National bail reform includes controversial measures of judicial discretion
Friday, April 12, 2019
In late December, President Trump signed the First Step Act, which reforms aspects of the federal prison system and U.S. corrections culture. The legislation came after a prisoner’s strike earlier in 2018 urgently echoed ongoing reform efforts, including felony voting and measures to prevent harmful overcrowding.
Beyond earlier releases, as instituted in California’s three strikes reform, another way to avoid overcrowded facilities (and coercive plea bargaining) is cash bail reform. People unable to post bail and receive pretrial release can languish for months awaiting court appearances.
New York City and other large and racially diverse urban centers, like Houston, Atlanta, and Chicago, are involved in experimental bail reform efforts that ameliorate some of the worst aspects of the system, while retaining powerful, and potentially subjective, judicial influence.
Judicial discretion appears to be a running theme in recent reform packages, potentially undermining changes in the decades-long struggle to rein in the prison industrial complex and its related profiteering from mass incarceration.

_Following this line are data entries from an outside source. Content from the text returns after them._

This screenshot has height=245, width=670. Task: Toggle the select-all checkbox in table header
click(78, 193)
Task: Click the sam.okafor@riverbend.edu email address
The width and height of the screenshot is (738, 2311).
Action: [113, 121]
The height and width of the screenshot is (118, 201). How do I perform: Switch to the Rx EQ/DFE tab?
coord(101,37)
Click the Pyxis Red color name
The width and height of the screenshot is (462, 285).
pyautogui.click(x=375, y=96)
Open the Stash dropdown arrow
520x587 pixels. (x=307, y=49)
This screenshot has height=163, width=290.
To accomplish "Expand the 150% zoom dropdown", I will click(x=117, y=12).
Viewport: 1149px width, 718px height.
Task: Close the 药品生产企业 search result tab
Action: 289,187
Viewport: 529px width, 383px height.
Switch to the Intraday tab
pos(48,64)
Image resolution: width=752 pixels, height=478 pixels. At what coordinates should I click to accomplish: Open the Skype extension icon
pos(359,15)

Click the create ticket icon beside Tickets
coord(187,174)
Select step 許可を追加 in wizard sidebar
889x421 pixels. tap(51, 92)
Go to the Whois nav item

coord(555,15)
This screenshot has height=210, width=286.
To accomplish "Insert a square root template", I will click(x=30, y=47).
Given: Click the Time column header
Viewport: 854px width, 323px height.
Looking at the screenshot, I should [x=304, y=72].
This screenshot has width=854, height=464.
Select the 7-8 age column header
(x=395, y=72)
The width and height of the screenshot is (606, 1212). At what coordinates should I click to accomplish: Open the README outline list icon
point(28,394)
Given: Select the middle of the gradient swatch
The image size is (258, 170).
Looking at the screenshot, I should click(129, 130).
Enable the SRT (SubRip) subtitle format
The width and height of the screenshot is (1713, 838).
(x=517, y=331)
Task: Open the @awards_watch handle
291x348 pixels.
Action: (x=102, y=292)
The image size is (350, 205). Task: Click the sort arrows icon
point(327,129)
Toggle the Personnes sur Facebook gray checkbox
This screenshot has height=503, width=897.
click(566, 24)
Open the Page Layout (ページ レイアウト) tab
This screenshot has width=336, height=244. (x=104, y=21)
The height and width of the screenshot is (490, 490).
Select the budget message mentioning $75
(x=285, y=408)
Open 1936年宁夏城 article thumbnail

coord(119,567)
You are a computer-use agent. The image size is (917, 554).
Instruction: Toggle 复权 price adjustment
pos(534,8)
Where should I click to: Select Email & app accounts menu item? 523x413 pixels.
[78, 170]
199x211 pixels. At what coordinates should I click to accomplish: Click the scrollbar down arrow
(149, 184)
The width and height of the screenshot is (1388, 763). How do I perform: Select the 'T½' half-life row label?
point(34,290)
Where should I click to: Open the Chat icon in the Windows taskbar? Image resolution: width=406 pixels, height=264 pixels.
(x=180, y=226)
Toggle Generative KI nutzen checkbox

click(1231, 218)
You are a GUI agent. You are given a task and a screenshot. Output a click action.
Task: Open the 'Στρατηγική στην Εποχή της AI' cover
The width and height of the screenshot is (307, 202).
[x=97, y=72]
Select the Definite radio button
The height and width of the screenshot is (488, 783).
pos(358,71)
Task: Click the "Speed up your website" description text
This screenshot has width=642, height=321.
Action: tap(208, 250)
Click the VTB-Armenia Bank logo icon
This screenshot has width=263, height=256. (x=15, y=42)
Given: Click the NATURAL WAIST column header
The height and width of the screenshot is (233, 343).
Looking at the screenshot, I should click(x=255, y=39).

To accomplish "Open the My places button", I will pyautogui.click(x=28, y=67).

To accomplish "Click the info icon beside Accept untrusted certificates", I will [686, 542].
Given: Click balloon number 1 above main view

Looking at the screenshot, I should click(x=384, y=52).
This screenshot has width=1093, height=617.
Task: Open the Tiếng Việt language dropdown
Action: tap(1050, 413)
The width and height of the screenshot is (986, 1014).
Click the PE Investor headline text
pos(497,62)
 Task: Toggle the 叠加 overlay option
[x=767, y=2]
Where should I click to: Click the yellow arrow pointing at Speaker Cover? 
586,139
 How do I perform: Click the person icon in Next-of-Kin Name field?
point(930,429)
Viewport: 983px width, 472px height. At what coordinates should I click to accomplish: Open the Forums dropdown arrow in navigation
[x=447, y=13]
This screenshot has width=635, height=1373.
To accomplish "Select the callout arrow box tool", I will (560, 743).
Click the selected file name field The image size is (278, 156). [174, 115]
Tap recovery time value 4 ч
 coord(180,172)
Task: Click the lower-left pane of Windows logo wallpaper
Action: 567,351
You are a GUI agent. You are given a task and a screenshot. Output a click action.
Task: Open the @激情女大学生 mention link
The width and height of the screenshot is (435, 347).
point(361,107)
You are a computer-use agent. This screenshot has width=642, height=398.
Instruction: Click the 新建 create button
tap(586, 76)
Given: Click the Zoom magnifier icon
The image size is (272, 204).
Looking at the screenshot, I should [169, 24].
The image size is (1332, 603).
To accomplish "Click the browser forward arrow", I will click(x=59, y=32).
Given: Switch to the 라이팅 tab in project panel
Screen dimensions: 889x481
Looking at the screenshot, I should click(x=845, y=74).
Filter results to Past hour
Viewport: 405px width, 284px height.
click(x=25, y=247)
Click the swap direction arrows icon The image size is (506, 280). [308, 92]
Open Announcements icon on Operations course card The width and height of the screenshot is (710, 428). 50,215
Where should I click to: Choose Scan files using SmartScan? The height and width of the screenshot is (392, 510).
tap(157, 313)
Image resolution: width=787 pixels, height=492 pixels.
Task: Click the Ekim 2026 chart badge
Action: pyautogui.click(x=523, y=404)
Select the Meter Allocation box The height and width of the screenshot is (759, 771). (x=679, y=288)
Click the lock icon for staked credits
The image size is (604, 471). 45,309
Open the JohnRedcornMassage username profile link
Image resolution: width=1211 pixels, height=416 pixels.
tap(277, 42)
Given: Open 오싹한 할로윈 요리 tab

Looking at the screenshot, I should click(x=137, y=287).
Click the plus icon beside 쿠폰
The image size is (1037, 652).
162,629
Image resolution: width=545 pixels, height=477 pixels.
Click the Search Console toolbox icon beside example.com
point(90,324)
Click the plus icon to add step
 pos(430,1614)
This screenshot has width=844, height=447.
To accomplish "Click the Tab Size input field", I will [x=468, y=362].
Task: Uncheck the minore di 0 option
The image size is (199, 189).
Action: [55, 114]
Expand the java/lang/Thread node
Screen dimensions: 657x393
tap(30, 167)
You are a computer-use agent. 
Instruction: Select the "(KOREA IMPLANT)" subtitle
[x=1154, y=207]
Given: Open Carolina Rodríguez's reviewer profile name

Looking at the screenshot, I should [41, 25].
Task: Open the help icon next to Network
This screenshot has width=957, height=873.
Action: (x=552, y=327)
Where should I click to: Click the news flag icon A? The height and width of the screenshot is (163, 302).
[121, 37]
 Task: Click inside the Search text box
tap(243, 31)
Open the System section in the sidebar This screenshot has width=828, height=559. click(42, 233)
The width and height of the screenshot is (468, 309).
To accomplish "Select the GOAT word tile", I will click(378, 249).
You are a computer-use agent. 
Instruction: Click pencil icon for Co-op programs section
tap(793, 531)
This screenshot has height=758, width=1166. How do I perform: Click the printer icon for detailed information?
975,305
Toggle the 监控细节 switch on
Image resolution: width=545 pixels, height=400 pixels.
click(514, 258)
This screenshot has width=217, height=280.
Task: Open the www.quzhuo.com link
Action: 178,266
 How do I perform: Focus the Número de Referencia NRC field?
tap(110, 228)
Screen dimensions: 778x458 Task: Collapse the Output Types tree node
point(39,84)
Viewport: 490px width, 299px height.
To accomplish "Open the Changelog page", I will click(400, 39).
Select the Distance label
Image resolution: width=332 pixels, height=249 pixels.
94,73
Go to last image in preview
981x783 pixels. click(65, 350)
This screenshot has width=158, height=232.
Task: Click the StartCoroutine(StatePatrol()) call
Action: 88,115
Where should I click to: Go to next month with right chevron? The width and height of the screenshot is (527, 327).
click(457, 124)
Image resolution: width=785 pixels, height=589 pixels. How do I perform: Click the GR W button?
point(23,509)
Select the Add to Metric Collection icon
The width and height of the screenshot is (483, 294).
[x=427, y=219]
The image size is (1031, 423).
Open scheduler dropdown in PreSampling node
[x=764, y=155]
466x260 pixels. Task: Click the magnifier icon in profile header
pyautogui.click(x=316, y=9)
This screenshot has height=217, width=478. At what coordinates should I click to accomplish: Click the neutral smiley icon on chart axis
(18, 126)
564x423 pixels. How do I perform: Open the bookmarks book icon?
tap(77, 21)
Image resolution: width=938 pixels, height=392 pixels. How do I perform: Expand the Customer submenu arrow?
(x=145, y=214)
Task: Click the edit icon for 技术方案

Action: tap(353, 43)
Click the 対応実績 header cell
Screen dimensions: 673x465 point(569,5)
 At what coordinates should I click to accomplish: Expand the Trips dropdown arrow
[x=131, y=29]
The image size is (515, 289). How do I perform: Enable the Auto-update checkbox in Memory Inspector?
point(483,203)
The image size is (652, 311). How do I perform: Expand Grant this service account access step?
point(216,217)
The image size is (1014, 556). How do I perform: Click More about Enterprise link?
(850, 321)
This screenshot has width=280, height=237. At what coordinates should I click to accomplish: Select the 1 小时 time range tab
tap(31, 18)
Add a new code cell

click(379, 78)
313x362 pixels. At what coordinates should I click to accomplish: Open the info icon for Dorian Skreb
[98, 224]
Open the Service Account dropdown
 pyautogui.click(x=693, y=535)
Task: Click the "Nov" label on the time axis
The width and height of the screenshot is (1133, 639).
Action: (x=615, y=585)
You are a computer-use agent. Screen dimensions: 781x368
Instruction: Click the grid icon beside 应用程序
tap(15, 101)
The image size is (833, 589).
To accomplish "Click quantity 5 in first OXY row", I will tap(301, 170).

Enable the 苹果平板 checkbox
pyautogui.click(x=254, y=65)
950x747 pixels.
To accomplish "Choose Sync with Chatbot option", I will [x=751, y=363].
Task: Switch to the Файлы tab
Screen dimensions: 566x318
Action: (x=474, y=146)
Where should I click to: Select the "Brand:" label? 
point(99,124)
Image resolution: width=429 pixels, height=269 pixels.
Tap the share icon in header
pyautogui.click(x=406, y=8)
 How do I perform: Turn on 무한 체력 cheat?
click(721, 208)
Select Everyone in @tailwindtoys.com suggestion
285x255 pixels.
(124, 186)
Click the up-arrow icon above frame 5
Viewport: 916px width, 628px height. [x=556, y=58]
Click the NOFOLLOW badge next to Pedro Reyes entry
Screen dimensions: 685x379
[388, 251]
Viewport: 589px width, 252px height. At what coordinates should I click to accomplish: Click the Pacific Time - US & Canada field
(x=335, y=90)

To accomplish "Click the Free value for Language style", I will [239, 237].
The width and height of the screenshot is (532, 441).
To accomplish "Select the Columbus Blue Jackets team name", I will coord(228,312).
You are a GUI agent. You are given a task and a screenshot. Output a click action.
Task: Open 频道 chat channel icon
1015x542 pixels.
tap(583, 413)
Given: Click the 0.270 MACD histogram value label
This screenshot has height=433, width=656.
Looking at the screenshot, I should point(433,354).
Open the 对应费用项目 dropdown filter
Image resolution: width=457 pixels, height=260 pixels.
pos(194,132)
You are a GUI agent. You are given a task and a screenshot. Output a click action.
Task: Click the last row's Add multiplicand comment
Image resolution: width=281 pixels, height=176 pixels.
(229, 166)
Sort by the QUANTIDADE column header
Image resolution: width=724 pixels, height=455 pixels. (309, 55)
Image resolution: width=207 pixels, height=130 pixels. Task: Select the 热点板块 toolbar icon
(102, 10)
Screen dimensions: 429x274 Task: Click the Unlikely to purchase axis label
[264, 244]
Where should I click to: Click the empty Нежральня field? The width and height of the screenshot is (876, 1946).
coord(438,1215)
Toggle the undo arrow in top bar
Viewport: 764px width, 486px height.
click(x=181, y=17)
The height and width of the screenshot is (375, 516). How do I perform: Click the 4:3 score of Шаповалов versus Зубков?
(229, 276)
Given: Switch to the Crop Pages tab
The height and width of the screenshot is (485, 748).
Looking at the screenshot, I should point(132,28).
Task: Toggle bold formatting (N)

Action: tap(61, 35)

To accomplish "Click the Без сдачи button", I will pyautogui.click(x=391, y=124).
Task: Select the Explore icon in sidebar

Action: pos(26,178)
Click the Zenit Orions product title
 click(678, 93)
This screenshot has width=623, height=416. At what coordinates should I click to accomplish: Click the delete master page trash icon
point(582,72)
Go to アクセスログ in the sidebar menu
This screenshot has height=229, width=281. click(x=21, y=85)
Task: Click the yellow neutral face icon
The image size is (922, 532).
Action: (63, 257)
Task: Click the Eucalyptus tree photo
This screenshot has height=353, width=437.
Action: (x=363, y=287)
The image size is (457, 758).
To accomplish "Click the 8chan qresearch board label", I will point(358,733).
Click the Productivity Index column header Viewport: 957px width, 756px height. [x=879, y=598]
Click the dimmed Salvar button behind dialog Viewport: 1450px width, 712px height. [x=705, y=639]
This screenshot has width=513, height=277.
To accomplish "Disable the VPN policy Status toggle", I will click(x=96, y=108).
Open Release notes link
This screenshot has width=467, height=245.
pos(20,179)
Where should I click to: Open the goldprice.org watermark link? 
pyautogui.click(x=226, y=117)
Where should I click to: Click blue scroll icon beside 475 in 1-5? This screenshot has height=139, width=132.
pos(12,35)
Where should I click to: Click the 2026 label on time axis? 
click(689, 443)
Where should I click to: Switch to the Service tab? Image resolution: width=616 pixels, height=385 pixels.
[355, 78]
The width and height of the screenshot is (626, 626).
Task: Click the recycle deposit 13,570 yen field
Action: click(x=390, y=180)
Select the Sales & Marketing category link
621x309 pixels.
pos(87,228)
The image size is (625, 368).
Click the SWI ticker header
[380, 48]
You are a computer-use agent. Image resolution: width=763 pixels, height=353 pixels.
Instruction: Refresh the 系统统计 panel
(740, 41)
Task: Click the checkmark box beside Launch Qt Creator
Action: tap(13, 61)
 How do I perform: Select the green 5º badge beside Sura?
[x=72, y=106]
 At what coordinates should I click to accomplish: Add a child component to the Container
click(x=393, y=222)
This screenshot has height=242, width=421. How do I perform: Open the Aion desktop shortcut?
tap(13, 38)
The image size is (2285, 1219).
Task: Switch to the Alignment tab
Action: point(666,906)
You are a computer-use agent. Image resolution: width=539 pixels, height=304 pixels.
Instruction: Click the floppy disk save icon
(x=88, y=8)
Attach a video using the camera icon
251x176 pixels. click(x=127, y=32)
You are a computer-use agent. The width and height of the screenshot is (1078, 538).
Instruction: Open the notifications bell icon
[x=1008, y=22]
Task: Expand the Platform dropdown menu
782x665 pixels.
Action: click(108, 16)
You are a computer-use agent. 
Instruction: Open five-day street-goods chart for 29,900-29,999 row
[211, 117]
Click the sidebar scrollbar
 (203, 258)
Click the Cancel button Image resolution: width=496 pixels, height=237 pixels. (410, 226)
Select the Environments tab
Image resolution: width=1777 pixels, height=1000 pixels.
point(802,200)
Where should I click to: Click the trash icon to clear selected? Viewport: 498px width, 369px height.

New York state just passed legislation entirely eliminating cash bail for nonviolent defendants and those deemed "dangerous." This bipartisan effort allows judicial loopholes that could lead to ongoing pretrial detention, according to the Gotham Gazette: "For defendants charged with sexual assault misdemeanors and most violent felonies, judges will still have the option to set bail, putting poor defendants at a disadvantage. Certain felonies in this category will also be eligible for remand, including witness intimidation and terrorism-related charges."
New York bail reform was deemed "the most reckless bail reform statute in the country" by District Attorneys Association of State of New York (DAASNY) President David Soares.
Other criticisms of New York bail reform include its vague language around electronic monitoring and the lack of pretrial service budget allocations at a time when demand for these services will increase.
What are other state-level examples of bail reform language?
In August 2018, California passed sweeping cash bail changes. SB 10 goes into effect October 2019 and serves as an excellent case study. Human Rights Watch, the ACLU, and San Francisco public defender Jeff Adachi all opposed SB 10 because it favors detention and local judicial power. County probation departments use risk assessment tools to recommend release or detention, making the game political in a new way. Speculation also exists that assessment tools reinforce a key complaint against the U.S. criminal justice system: racism.
In addition to racial bias, critics even propose pretrial release considerations for violent offenses. Even defendants with violent charges can benefit from being able to work, pay bills, and care for loved ones while awaiting court appearances, goes the logic.
There’s life beyond New York and California when it comes to bail reform. Michigan is currently considering a bail reform package that uses more specific language regarding detention criteria, perhaps in an effort to avoid New York and California’s pitfalls. Judges can lawfully detain safety and flight risks, but they must use "...the least onerous conditions of release that will reasonably ensure the defendant’s appearance and the public’s safety."
Instead of cash bail, personal recognizance bonds are issued. Here, Michigan legislation appears to have an upper hand over California and New York since it requires judges to record decisions and report stats to track improvements. Judges will even be able to consider a defendant’s income before setting cash bail amounts. Unlike New York, Michigan has even bolstered its pretrial service funding in an assessment program that already reports positive results.
These provisions require more judicial accountability: an issue that will be getting more attention.
Elsewhere, federal judges have deemed Harris and Dallas counties’ bail and detention practices unconstitutional in Texas. So far, Texas legislation duplicates the same problem reported in other states: judicial discretion and assessment can undermine objective recognizance standards. (Recognizance is when the accused is assessed and released as a lawful participant in further court proceedings.)
Judicial power will remain a hot legislative topic in bail reform circles. But there’s another power looming behind all national bail reform efforts that cannot be ignored: the bail bonds industry.
This industry, worth upwards of $14.5 billion, netting $2 billion annually, is backed by global insurance companies with 60 percent of business represented by the American Bail Coalition (ABC). ABC’s ties to model legislation efforts maintain its foothold in an industry undergoing, at minimum, surface changes.
While bail reform is wildly popular, problems remain: lack of judicial accountability; a sole focus on nonviolent defendant’s for pretrial recognizance release; potentially faulty or racially biased judicial assessment tools; and bail bonds industry influence. These problems offer little reprieve for cash bail reform groups, public defenders associations, and other community-based decarceration organizations challenging a system that often equates money with freedom.